#### Extrait à lire

Accession au trône[modifier | modifier le code]
En 450, Théodose meurt brutalement d'une chute de cheval, sans héritier désigné. L'Empire d'Orient connaît alors sa première crise de succession. Certaines sources ultérieures affirment qu'il a nommé Marcien comme successeur sur son lit de mort mais ce récit vise probablement à conforter la légitimité de Marcien. Celui-ci vient alors de servir loyalement Aspar et son fils, Ardabur, durant près de quinze ans. C'est donc un homme de confiance qu'Aspar peut promouvoir dans l'espoir de servir ses intérêts. Pour cela, il négocie avec les hauts dignitaires impériaux pour imposer son choix. Pendant un mois, aucun empereur n'est désigné, avant qu'Aspar n'obtienne gain de cause et que Pulchérie accepte d'épouser Marcien. Elle n'aurait eu comme seule exigence qu'il abandonne la politique religieuse de son frère et convoque un concile. En effet, elle se caractérise par une profonde dévotion religieuse et un fort rejet du monophysisme. Dans tous les cas, cette union permet à Marcien d'être associé à la lignée de Théodose et de consolider sa prétention au trône. En revanche, Pulchérie, qui a fait voeu de chasteté à l'âge de quatorze ans, refuse de revenir dessus.
L'historien Doug Lee a émis l'hypothèse que les négociations auraient été menées entre Aspar et Flavius Zénon, autre haut dignitaire de l'Empire. A l'arrivée de Marcien sur le trône, il se voit conférer la dignité de patrice, ce qui suggèrerait qu'il ait joué un rôle important, en renonçant possiblement au trône pour lui-même. Quoi qu'il en soit, il meurt l'année qui suit. Quant à Ardabur, il devient le maître des milices de l'armée de la préfecture du prétoire d'Orient.
Proclamé empereur le 25 août, Marcien prend le nom de règne suivant : Imperator Caesar Flavius Marcianus Augustus. Rapidement, la composition de la cour impériale évolue. L'eunuque Chrysaphios, spathaire de Théodose II auprès duquel il a exercé une grande influence, est assassiné ou exécuté. Tant Pulchérie que Zénon sont alors ses adversaires. Marcien revient aussi rapidement sur les concessions aux Huns et s'ingère plus fortement dans les affaires religieuses. Si Constance Head estime qu'il agit de son propre chef et que Lee affirme qu'il est bien plus en capacité de s'imposer que d'autres empereurs de la même époque, il estime néanmoins que les premières décisions de Marcien font entrevoir l'influence de Zénon et de Pulchérie.
Règne[modifier | modifier le code]
Politique étrangère[modifier | modifier le code]
La révocation presque immédiate du traité avec les Huns a des conséquences rapides. Si Marcien affirme qu'il est prêt à envoyer des cadeaux à Attila si celui-ci se montre amical, il n'exclut pas des représailles en cas d'attaques. Or, Attila est en plein préparatifs, prétendument pour une campagne de soutien à Valentinien III contre les Wisigoths. Attila réagit vivement aux décisions de Marcien mais il ne renonce pas à ses plans d'invasion en Occident, dont les défenses sont alors très fragiles. Depuis la Pannonie, il pénètre en terres impériales au printemps 451. Aetius, généralissime des armées d'Occident, tente d'organiser la défense et fait appel aux Wisigoths, aux Alains, aux Saxons et aux Celtarmoricains pour le soutenir. De son côté, Attila compte dans son armée des Gépides, des Alains, des Skires, des Hérules et des Ruges, complétés de contingents francs, burgondes et ostrogoths[11].

########

| Liste des tâches |
A. Dans l'extrait sur Marcien, quel nom de règne prend-il une fois proclamé empereur ?
B. Reprenez l'extrait sur Marcien après sa dernière phrase.

#### Données du corpus

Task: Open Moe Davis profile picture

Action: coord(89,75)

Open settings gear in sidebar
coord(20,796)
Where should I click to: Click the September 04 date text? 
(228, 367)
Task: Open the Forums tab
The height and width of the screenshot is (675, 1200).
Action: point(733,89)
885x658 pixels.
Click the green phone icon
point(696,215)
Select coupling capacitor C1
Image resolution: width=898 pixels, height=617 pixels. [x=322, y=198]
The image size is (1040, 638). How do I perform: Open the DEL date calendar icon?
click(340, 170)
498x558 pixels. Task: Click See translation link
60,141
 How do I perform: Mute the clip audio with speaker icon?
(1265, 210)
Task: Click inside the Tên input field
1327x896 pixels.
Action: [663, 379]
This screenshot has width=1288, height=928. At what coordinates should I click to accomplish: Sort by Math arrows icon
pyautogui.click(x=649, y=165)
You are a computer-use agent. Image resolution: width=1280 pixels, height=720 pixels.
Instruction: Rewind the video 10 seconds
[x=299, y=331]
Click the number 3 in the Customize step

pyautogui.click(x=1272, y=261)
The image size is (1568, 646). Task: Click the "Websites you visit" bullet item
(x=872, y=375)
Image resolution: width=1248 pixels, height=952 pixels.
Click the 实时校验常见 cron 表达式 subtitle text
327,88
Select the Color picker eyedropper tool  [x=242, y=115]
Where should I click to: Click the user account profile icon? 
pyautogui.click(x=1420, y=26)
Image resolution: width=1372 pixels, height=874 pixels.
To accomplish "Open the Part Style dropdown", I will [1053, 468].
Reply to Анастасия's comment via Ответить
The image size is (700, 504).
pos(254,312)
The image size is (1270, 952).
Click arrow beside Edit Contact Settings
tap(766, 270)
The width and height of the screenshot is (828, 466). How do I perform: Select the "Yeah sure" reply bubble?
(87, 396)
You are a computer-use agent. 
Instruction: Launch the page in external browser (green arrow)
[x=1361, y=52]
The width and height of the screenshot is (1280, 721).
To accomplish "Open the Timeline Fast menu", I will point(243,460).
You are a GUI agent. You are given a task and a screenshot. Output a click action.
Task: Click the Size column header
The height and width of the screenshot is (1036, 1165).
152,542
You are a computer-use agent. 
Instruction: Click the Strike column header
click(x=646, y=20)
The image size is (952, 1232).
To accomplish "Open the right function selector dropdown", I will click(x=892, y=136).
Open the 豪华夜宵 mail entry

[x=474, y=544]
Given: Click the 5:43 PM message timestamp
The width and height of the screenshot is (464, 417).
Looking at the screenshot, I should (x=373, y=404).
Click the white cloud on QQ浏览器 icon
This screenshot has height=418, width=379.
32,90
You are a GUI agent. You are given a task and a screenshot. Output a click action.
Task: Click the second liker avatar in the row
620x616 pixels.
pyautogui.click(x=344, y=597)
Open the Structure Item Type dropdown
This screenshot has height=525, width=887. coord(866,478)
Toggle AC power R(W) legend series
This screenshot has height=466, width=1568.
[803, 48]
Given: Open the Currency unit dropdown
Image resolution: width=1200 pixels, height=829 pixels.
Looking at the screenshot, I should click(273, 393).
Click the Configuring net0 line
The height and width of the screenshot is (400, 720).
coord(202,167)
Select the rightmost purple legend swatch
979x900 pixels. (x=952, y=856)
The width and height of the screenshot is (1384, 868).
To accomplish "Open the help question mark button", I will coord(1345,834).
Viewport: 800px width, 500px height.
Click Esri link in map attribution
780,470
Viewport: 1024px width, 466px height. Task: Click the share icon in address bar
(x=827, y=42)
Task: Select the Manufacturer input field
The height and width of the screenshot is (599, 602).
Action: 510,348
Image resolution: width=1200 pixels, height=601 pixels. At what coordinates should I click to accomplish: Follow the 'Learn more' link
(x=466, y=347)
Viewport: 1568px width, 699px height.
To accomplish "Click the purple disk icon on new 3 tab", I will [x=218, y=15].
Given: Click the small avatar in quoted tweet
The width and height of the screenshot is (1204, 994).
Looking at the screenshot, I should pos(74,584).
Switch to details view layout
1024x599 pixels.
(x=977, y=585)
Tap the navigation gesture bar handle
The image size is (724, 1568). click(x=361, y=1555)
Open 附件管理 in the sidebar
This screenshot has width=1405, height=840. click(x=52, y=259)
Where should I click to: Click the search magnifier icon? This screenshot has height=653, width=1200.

########

| Corrigé |
A. Imperator Caesar Flavius Marcianus Augustus.

B.
Attila met d'abord à sac la ville de Metz et tente d'assiéger Orléans, avant de se confronter aux troupes coalisées lors de la bataille des Champs catalauniques. Cette grande bataille oppose deux armées largement composées de troupes barbares et les deux camps souffrent de pertes importantes, qui contraignent Attila à se replier. Quant à Aetius, il dissout la coalition montée hâtivement et les différents peuples germaniques se dispersent. Lors du printemps 452, Attila lance un nouveau raid contre l'Italie, laissée sans défenses. Il cherche certainement à se venger et à accumuler du butin, vital pour la survie de son Empire nomade. Il prend la ville d'Aquilée après un long siège et la met à sac[12]. Il pille ensuite le nord de la péninsule, s'emparant de Mediolanum et d'autres cités. Les Romains craignent qu'il ne s'en prenne à Rome, dont les murailles sont peu dissuasives et qui a déjà subi des sacs. Dénué de troupes suffisantes, Aetius ne peut faire mieux que de harceler les lignes de communication de son adversaire[13].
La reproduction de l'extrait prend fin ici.